As well as reducing funding for Christian schools, the Israeli government has placed a strict limit on the amount that parents may contribute towards their children’s education.

That cap has been set at 2,500 shekels ($645) per year, according to one school administrator. The Christian schools estimate that they would need to charge twice that amount to compensate for the cuts in state funding.

After the strike began in early September — the start of the school year — the Israeli government responded by offering a 5 percent increase in spending and by allowing the Christian schools to raise their fees.

Representatives of the Christian schools rejected the offer. The schools are recognized by Israel but are not fully registered in its education system.
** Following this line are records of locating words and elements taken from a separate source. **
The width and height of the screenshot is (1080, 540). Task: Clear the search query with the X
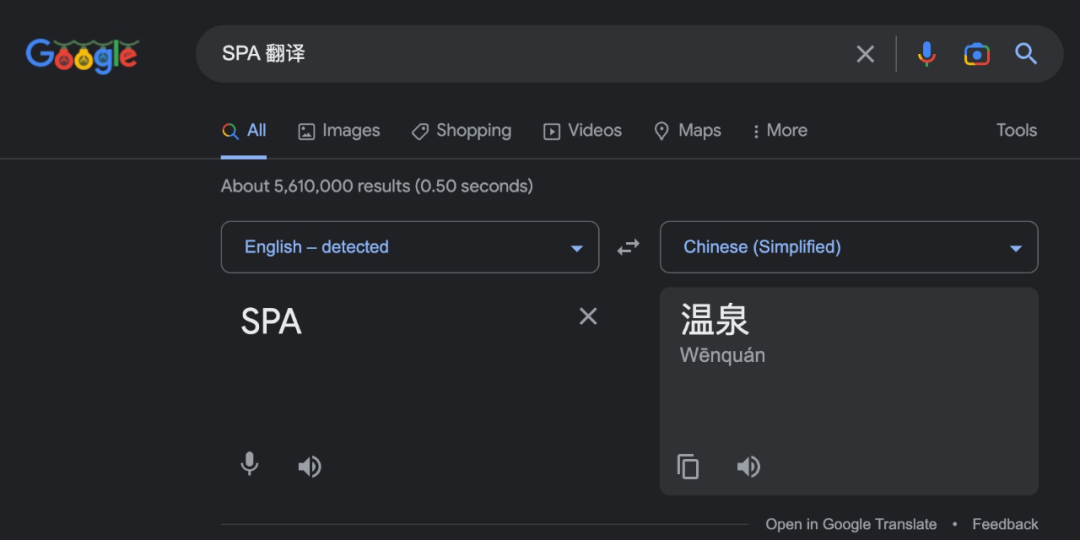point(865,54)
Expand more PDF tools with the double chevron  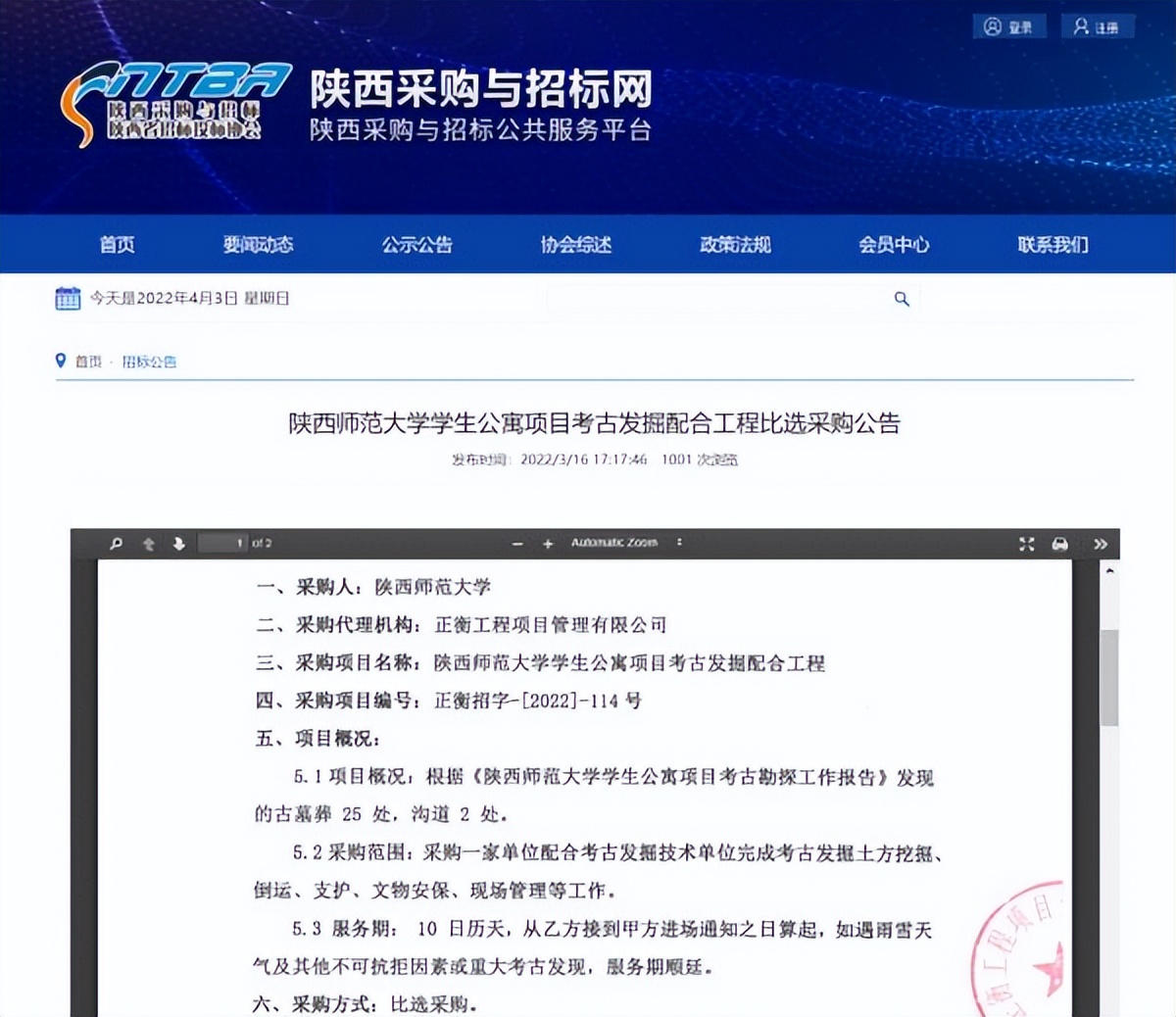click(x=1099, y=542)
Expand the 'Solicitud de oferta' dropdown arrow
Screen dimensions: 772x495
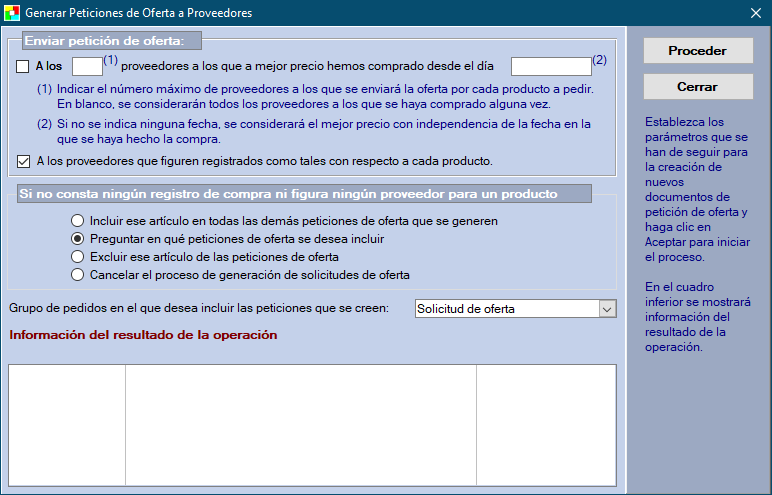(x=607, y=309)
Schools with that status are entitled to 75 percent state funding, the representatives have pointed out.

Burhan Kanj, a past-pupil of a Christian school in Nazareth, argued that Israel is striving to “make it impossible” for these schools to function.

“You can see they’re not doing this for private schools in general,” Kanj said. “They are only attacking the Arab Christian schools.”

Alia Al Ghussain is a British-Palestinian born and raised in Dubai. She holds an MA in human rights from the University of Sussex and is currently based in Haifa.